VCs often call me for advice when they are considering investments in sectors or specific companies. I just did a meeting about the video search space. In preparation for the meeting I compiled a list, from various web sources, of companies involved in video search/sharing/tagging, and community. I was surprised to find over 50 companies, and I am sure I missed a bunch more.
My take? There is some great technology out there but no good business models or monetization mechanisms. The biggest players in the industry are making bets in this space and none of them have paid off yet. I don't see that changing for many years.
Google bought YouTube which combined great search technology with the biggest video library available. Google certainly knows the advertising game too. So, how is it working out for them? Well, the polite answer is...it's too early to tell. But, it is a good bet that they will figure it out in the long run and make it successful.
AOL bought Truveo and I would say the circumstances and results are about the same. Again, politely, it is too early to tell.
Yahoo, Microsoft, and Ask also have video search offerings. It is sort of expected that a world class search engine will have video, image, and music search. Do they attract big traffic numbers or revenues? Probably not, but it is considered "table stakes". With all these big players in the game do startups have a chance?
The innovative start-ups are not discouraged. They are charging ahead with new video search ideas. Many of them are adding social networks around video. They are adding sharing, voting, tagging, comments, and all the typical social networking features around video search hoping that will create a viable business model.
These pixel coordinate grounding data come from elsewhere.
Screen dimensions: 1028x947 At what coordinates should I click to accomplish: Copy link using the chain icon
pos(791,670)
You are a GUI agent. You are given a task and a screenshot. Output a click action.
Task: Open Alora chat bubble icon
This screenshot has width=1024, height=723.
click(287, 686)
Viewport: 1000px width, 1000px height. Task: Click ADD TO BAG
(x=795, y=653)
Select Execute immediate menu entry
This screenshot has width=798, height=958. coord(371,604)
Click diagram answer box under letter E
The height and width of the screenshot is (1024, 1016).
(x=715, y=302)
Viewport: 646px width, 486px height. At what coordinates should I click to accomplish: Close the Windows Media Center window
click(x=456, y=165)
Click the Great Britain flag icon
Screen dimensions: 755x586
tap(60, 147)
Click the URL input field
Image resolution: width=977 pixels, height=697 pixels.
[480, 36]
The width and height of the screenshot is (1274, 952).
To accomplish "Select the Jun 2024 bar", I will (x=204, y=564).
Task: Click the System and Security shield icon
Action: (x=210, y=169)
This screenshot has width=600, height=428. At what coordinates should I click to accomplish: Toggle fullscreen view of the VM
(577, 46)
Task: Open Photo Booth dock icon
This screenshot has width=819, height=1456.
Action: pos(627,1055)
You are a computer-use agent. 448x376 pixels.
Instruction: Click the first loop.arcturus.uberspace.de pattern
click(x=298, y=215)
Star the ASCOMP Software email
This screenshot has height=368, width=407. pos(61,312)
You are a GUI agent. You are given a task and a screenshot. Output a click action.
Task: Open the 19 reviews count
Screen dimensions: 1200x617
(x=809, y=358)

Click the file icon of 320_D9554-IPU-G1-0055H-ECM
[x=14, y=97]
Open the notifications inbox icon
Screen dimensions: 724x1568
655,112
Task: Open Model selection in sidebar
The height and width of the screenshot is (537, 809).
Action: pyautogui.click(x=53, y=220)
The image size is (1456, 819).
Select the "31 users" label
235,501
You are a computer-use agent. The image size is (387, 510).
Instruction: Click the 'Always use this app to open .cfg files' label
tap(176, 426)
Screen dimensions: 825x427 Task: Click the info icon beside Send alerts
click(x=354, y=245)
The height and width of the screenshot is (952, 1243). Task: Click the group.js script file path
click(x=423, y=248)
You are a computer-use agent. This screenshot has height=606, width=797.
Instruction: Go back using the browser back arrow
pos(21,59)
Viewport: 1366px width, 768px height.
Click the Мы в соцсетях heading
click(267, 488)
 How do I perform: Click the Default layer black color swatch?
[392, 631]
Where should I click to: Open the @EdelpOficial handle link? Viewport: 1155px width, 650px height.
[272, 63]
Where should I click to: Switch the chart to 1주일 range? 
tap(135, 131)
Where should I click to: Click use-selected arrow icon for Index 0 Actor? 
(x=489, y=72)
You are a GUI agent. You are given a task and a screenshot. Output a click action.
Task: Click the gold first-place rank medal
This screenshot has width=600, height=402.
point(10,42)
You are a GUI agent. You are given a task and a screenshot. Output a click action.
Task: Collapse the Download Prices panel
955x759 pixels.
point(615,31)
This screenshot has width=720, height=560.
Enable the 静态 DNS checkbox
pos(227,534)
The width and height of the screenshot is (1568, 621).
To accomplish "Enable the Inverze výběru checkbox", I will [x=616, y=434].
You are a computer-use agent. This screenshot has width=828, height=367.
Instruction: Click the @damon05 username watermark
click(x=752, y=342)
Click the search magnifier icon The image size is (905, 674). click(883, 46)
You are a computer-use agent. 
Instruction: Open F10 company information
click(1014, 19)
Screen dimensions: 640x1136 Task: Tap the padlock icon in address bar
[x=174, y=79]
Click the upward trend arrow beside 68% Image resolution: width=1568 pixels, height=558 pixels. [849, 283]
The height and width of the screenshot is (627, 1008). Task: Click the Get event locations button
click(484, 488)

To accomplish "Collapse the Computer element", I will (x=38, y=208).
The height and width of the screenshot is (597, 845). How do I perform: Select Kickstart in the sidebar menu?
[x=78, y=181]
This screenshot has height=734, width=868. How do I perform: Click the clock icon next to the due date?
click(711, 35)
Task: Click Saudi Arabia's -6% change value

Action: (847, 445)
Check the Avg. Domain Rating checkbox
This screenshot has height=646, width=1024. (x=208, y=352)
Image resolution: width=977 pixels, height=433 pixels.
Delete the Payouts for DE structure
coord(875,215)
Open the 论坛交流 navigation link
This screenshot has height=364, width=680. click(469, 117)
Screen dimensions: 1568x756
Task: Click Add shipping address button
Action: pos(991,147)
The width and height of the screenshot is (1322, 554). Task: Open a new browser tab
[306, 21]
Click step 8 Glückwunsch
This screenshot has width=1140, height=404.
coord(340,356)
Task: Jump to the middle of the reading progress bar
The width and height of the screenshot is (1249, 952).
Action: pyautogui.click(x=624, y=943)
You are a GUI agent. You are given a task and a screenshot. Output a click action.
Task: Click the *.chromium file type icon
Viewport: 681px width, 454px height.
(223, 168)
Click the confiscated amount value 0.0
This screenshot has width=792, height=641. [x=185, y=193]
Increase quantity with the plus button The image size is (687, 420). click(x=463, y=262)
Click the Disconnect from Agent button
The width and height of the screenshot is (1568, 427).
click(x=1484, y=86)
Take a look at these 58 web video companies as examples of different ways to approach the problem. In alphabetical order...
AOL Uncut, Blip, Blinkz, Break, Brightcove, Clesh, Cuts, Dabble, Daily Motion, Dave.tv, DivX Stage 6, eefoof, EveryZing, Eyeka, Eyespot, Fliqz, FlixYa, Forscene, Google Video, Gotuit, Grouper, iFilm, JayCut, Jumpcut, Kewego, LiveVideo, Lycos Mix, Metacafe, Mojiti, MotionBox, MyHeavy, MyNumo, MySpaceTV, Ning, OneTrueMedia, PodTech, Photobucket, Revver, SevenLoad, Soapbox, StashSpace, Sumo, Twango, Veoh, Viddler, Vidilife, Vimeo, Vmix, VodPod, Vsocial, Webshots, Yahoo Video, YouAreTV, YouTube, Yurth, Zeec and Ziddio.
What do you think? How many did I miss? Who do you think will emerge as winners? What business model will work? Should video content include video advertisements or standard text ads? Leave a comment and let me know what you think.
Oh, in case you are wondering...my advice to this investment group was to pass. There are lots of other areas to invest with better prospects for profits.